Verified · 9 sources

The Hotel Mead was built in 1950-1951 by the Consolidated Water Power & Paper Company, the paper mill that defined Wisconsin Rapids for nearly a century. The company was led by George W. Mead, a Chicago-born University of Wisconsin graduate who arrived in 1902 at the request of his ailing father-in-law, banker Jere Witter, intending a two-week visit but staying permanently. Under Mead's leadership, Consolidated completed the Grand Rapids dam and the world's first electronically powered paper machines in 1904, eventually growing into one of Wisconsin's largest paper companies. The hotel was originally named the "Bel-mead Hotel," meaning "beautiful valley," but when George W. Mead I suffered a stroke and resigned as company president that year, the company renamed it Hotel Mead in his honor. It was renamed the Mead Inn in 1962, then returned to Hotel Mead in 1999, and has undergone a $14 million renovation expanding it to a five-story atrium hotel with 157 guest rooms.

The haunting centers on the Shanghai Room, a basement space that operated as a bar and gambling room in the early 1950s. According to persistent local legend, a female bartender was stabbed to death there in 1953. The murder has never been verified through official records, and the Wisconsin Rapids City Times has noted that the story is likely a conflation with the very real and documented murder of Clara "Cad" Bates, a 76-year-old tavern owner killed on June 30, 1952, at Cad's Tavern in Kellner, roughly ten miles away.

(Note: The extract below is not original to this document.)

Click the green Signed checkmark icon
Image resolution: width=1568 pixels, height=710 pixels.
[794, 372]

Bates was found in her living quarters behind the bar, having suffered repeated blows to the head and strangulation. Edward Kanieski was convicted but the Wisconsin Supreme Court overturned the conviction in 1972, finding the evidence purely circumstantial. Some locals have even speculated that Ed Gein, who lived twenty minutes away and allegedly frequented the tavern, may have been responsible. Whether the Hotel Mead's Shanghai Room legend is a garbled echo of the Bates murder or records a separate, undocumented crime remains unresolved.

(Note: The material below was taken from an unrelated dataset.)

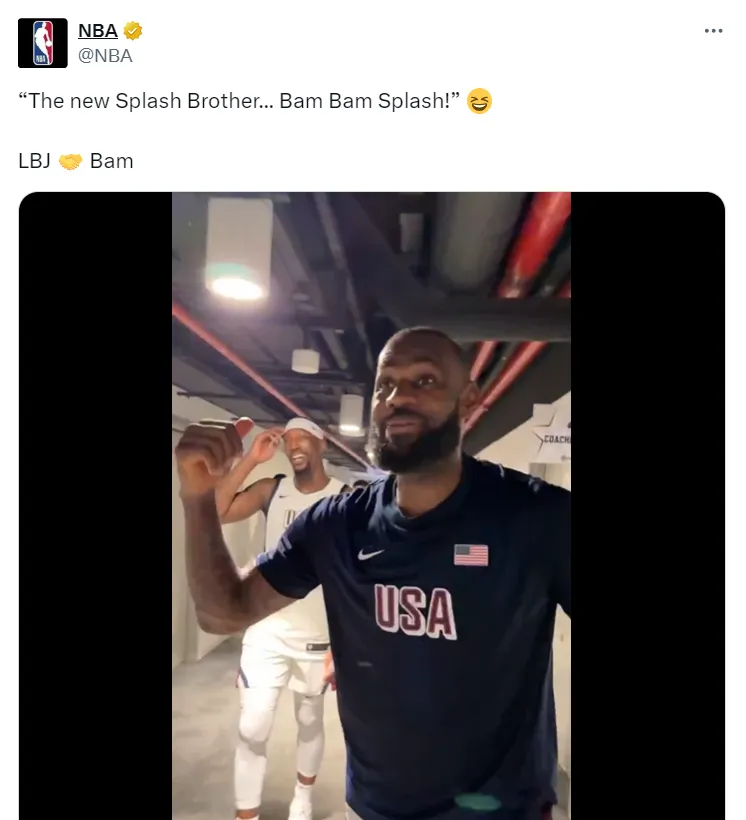Viewport: 746px width, 820px height.
Task: Click the handshake emoji between LBJ and Bam
Action: click(x=70, y=161)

What is documented is that the Shanghai Room generates phenomena that unsettle even skeptical staff. The distinct odor of blood has been reported detectable from twenty feet away from the room. Lights flicker in patterns that electricians can't explain. Doors slam shut by themselves with force. The room stays noticeably colder than surrounding basement areas, for no obvious reason. The space, now used for wine and liquor storage, requires staff to venture below periodically, and those who do describe the unmistakable sensation of being watched and occasional whispered voices in the darkness.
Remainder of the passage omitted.